Azerbaijan has reported 12 of its soldiers have been killed during clashes with Armenian forces in the disputed separatist state of Nagorno-Karabakh, in fighting that began on 1 April. The country also claimed that more than 100 of Armenia's soldiers have been killed.
According to the Associated Press, Azerbaijan's Defence Ministry's described the soldiers as "shahids" – an Arabic word meaning "martyr". The ministry also said that one of its helicopters had been shot down, 100 Armenian forces were killed or wounded and six tanks and 15 artillery positions were destroyed.
Armenia has not released any details as to causalities among its forces, but claimed that its soldiers have inflicted "heavy damage" on Azerbaijani's troops.
David Babayan, a spokesman for Nagorno-Karabakh's separatist president Bako S Sahakyan, said a 12-year-old boy was killed, and two children wounded, in a missile attack by Azerbaijani forces.
Babayan described the fighting as the worst since 1994, when a three-year long regional conflict – triggered by Nagorno-Karabakh declaring independence in 1991 – ended in a ceasefire.
Nagorno-Karabakh has been under the control of local ethnic Armenian forces and the Armenian military ever since. However, these forces remain surrounded by Azerbaijani military, separated by demilitarised zones, which are frequently violated.

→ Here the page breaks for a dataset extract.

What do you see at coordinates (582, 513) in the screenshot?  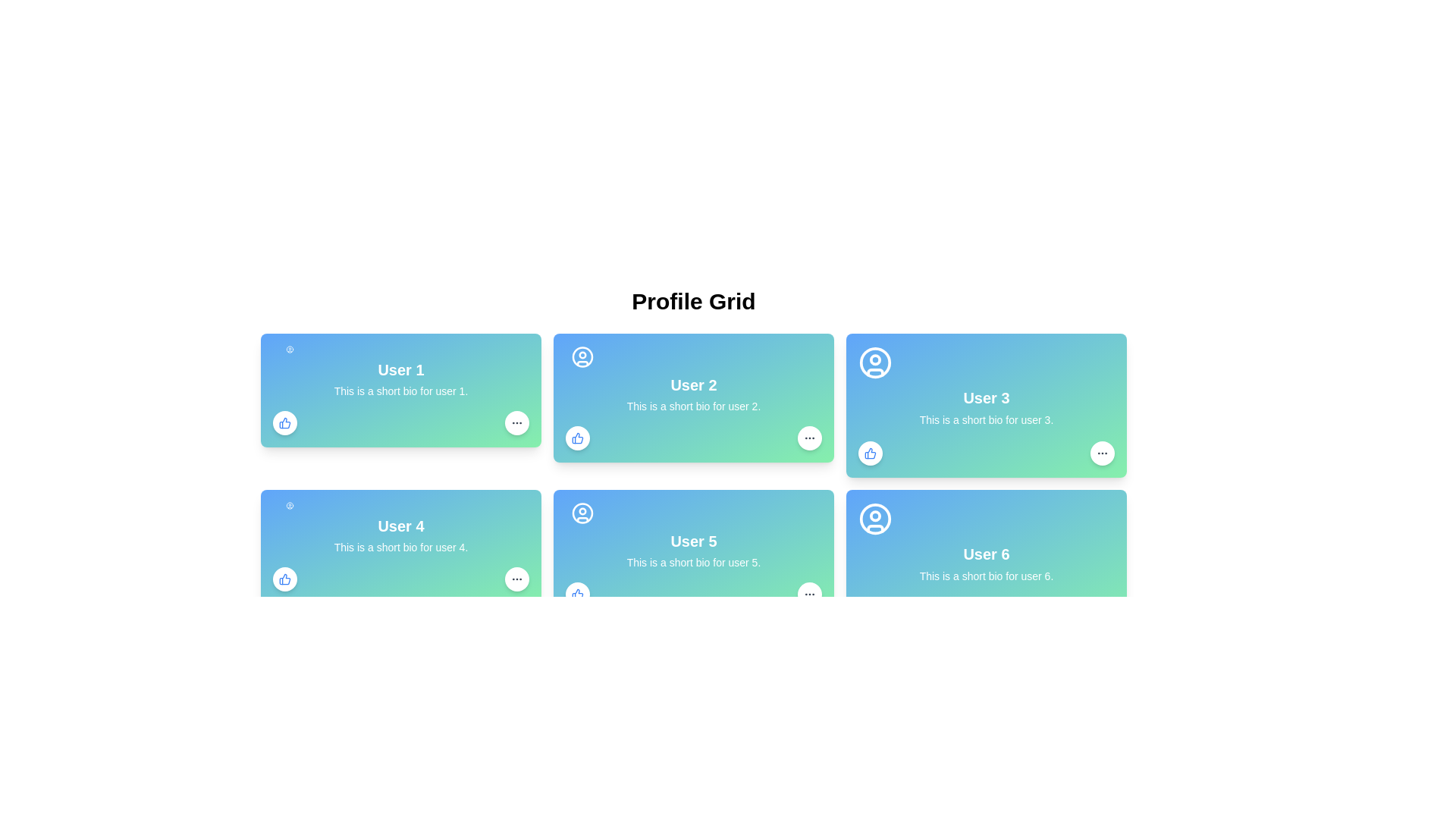 I see `the user icon representing 'User 5' located at the top-left corner of the user profile card, which includes a circular outline and gradient background` at bounding box center [582, 513].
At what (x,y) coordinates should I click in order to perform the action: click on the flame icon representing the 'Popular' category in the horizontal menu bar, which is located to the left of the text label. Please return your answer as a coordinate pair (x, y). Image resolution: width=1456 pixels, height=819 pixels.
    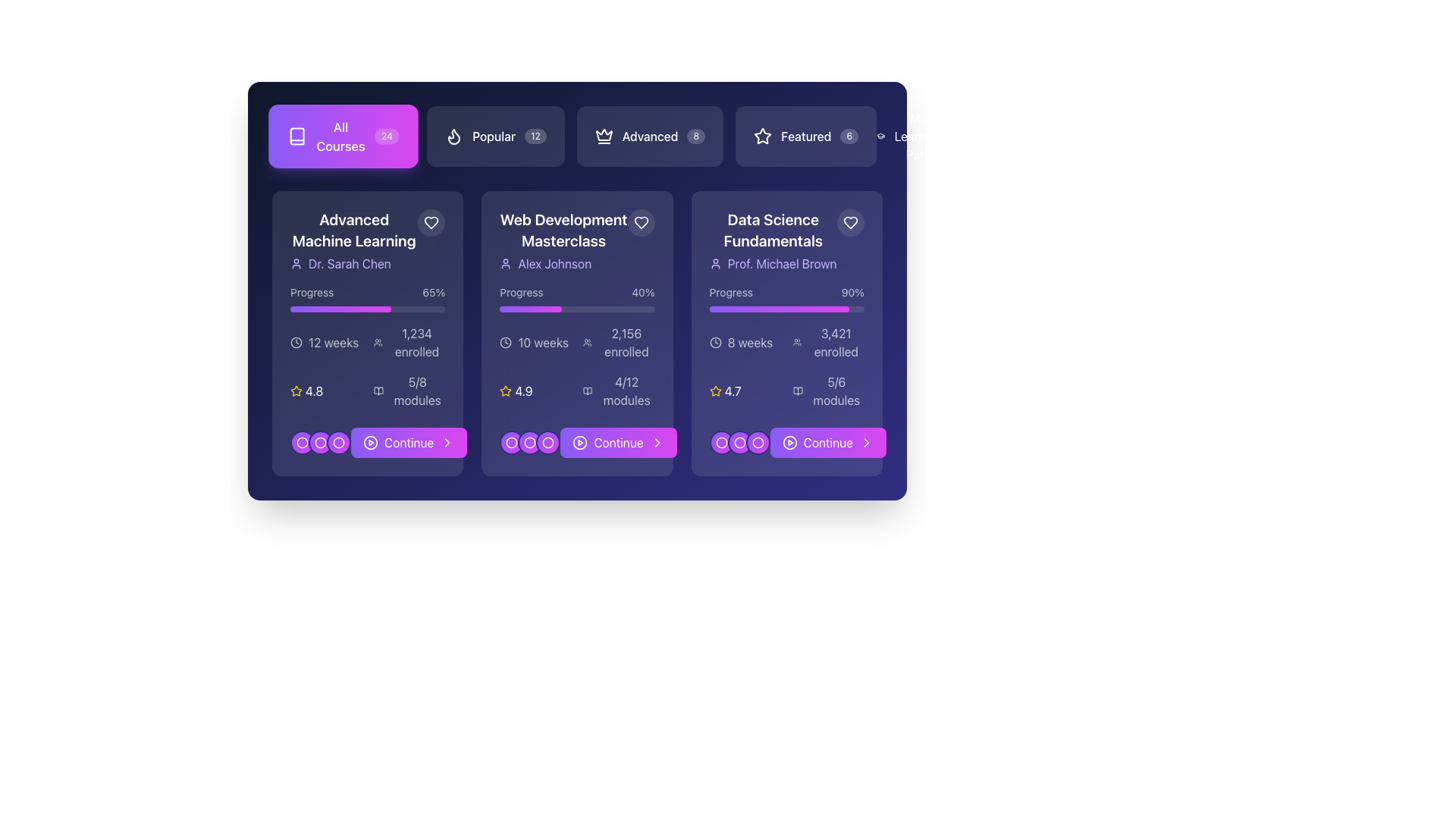
    Looking at the image, I should click on (453, 136).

Russian President Vladimir Putin has called for a ceasefire in the region. Russia's foreign and defence ministers have spoken with their Azerbaijani and Armenian counterparts in an attempt to end the violence.
The Armenian Defence Ministry has claimed Azerbaijan attacked the Nagorno-Karabkh region, saying: "Azerbaijani authorities bear all responsibility for the unprecedentedly supercharged situation." Meanwhile, the Azerbaijani Defence Ministry said the fighting began when Armenian forces fired mortars and large-calibre artillery shells across the front line into civilian residential areas.
The Organisation for Security and Cooperation in Europe (OSCE) has attempted to negotiate a resolution to the disputed status of Nagorno-Karabakh, between Armenia and Azerbaijan, to little effect. Only three other countries recognise Nagorno-Karabakh as an independent state, and the United Nations consider it part of Azerbaijan.
Armenia and Azerbaijan, including the Nagorno-Karabakh region, were all part of the former USSR until the collapse of the Iron Curtain in the early 1990s.